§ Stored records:

[Start of section]

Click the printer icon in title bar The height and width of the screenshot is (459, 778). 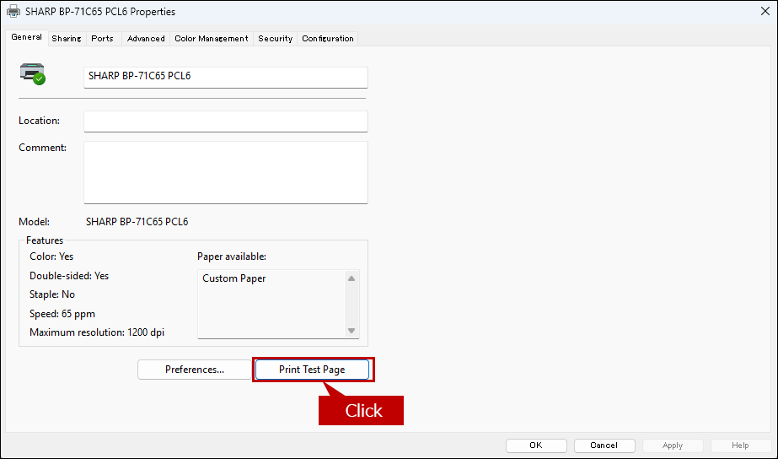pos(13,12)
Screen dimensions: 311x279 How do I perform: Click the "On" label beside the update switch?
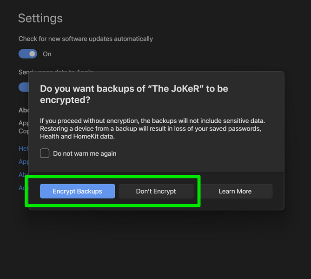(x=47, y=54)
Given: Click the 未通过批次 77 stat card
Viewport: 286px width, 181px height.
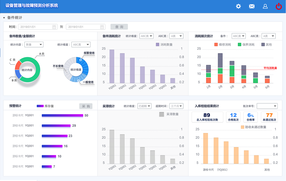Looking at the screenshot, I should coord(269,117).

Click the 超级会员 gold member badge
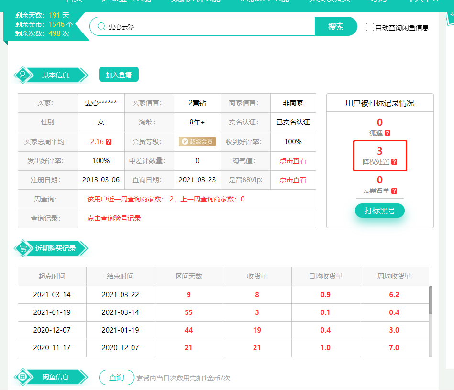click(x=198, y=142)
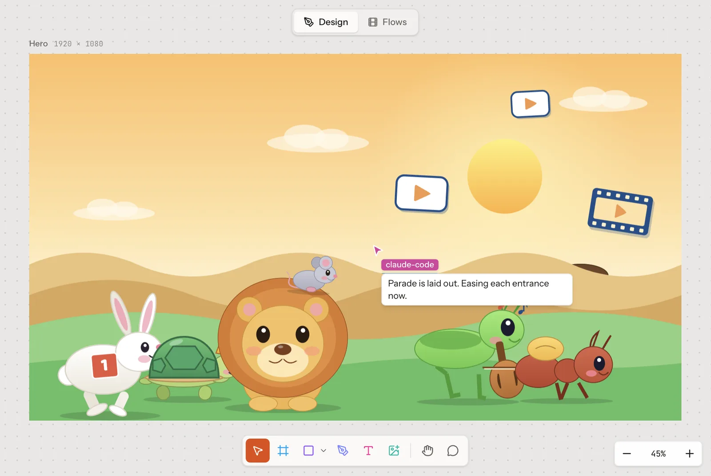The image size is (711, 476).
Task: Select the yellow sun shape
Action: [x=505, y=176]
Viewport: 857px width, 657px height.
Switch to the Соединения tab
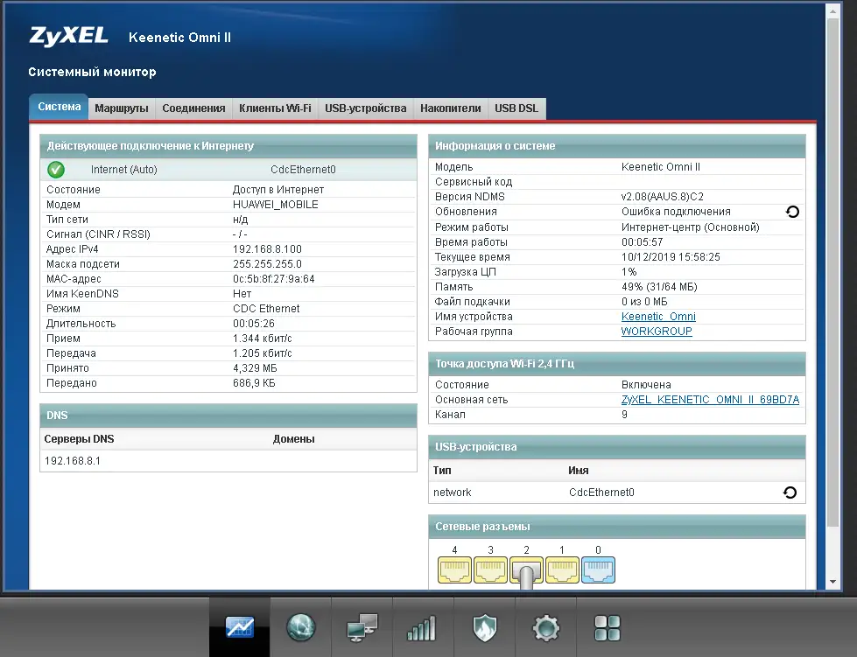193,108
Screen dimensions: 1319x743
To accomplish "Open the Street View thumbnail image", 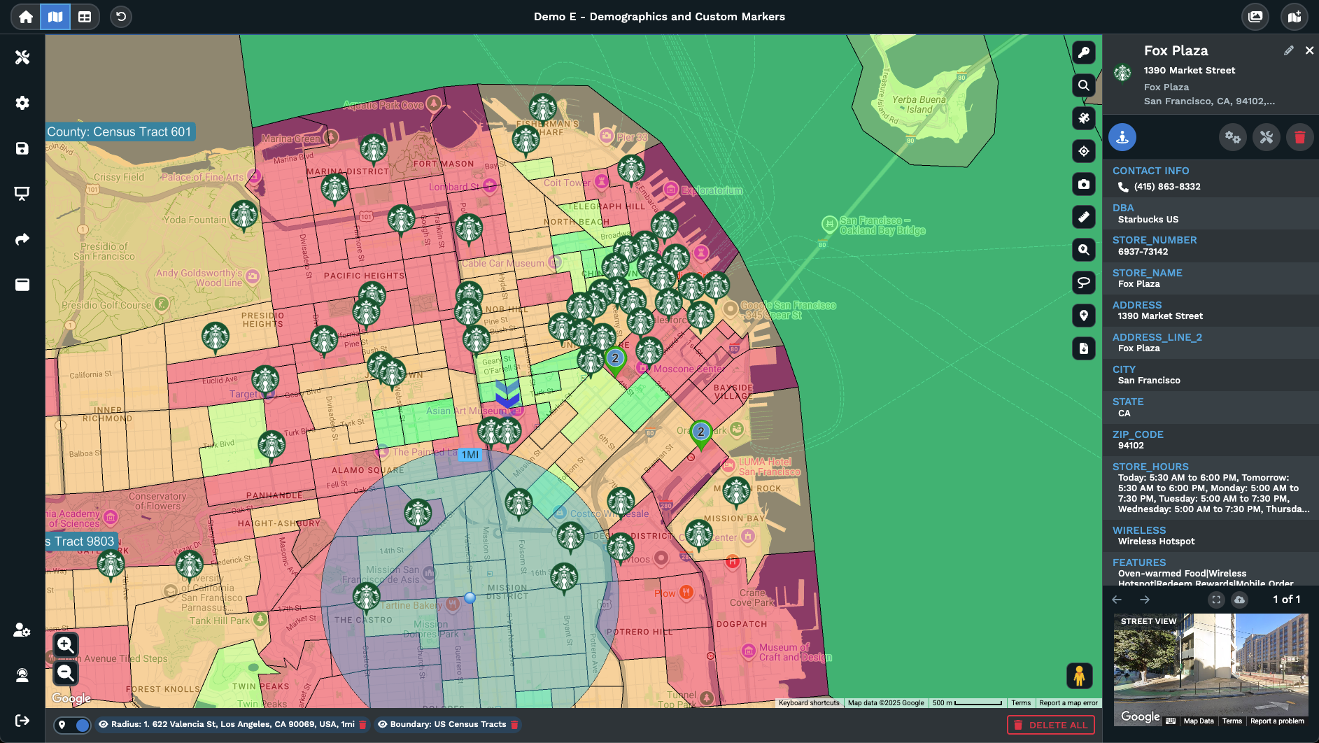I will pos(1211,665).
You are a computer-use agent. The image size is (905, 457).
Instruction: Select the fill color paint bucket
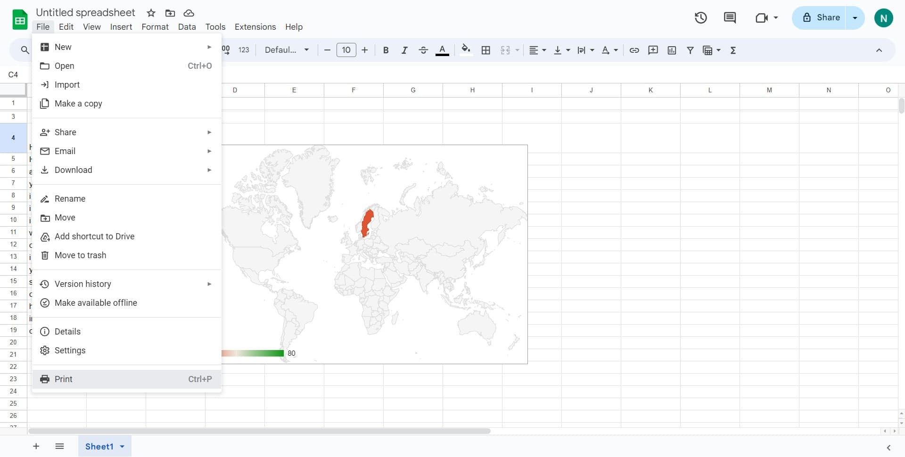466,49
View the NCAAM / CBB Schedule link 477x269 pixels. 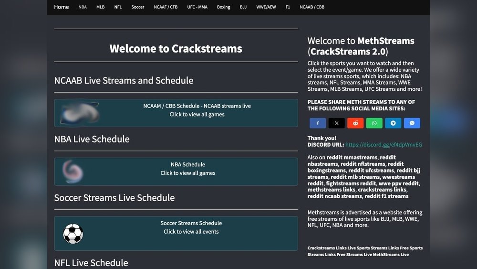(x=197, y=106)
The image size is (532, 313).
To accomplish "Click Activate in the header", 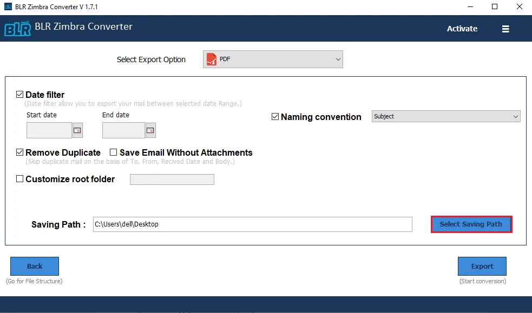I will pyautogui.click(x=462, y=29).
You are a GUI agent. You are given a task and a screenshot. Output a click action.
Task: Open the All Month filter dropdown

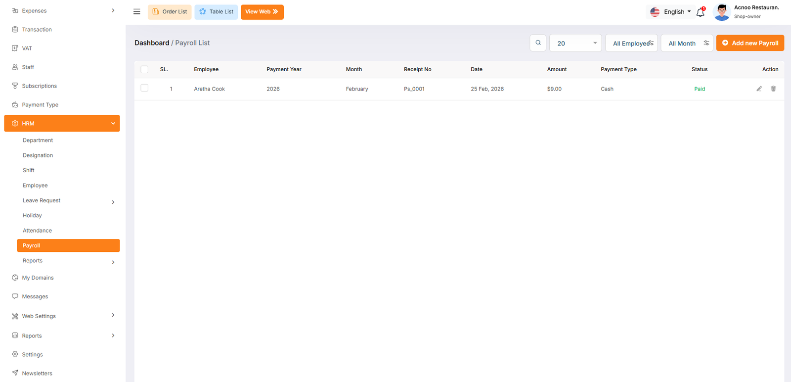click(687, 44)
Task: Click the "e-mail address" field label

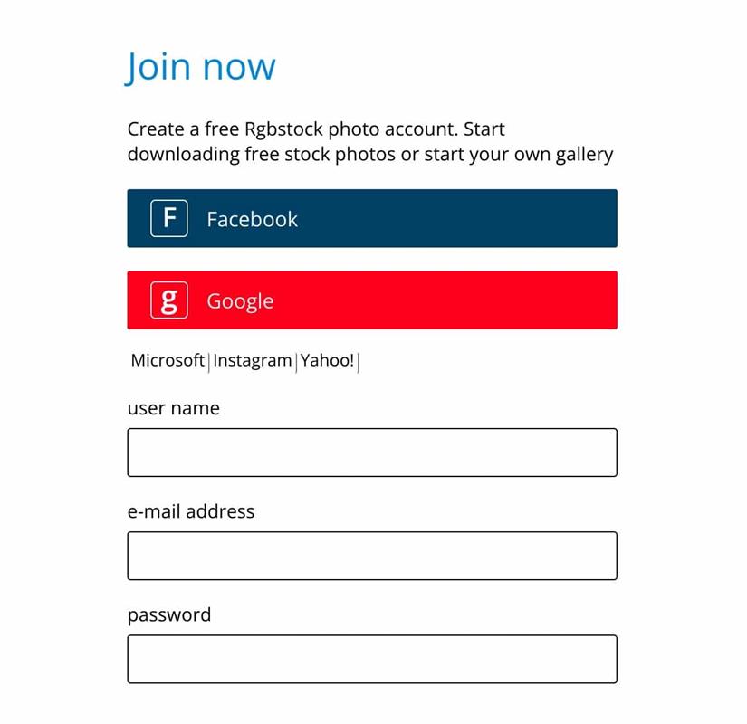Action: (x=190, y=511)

[End of section]

§ Required work: Tally the lines in the entries above that hold the word "agent". Reply with nothing but that count.

§ Exercise solution: 2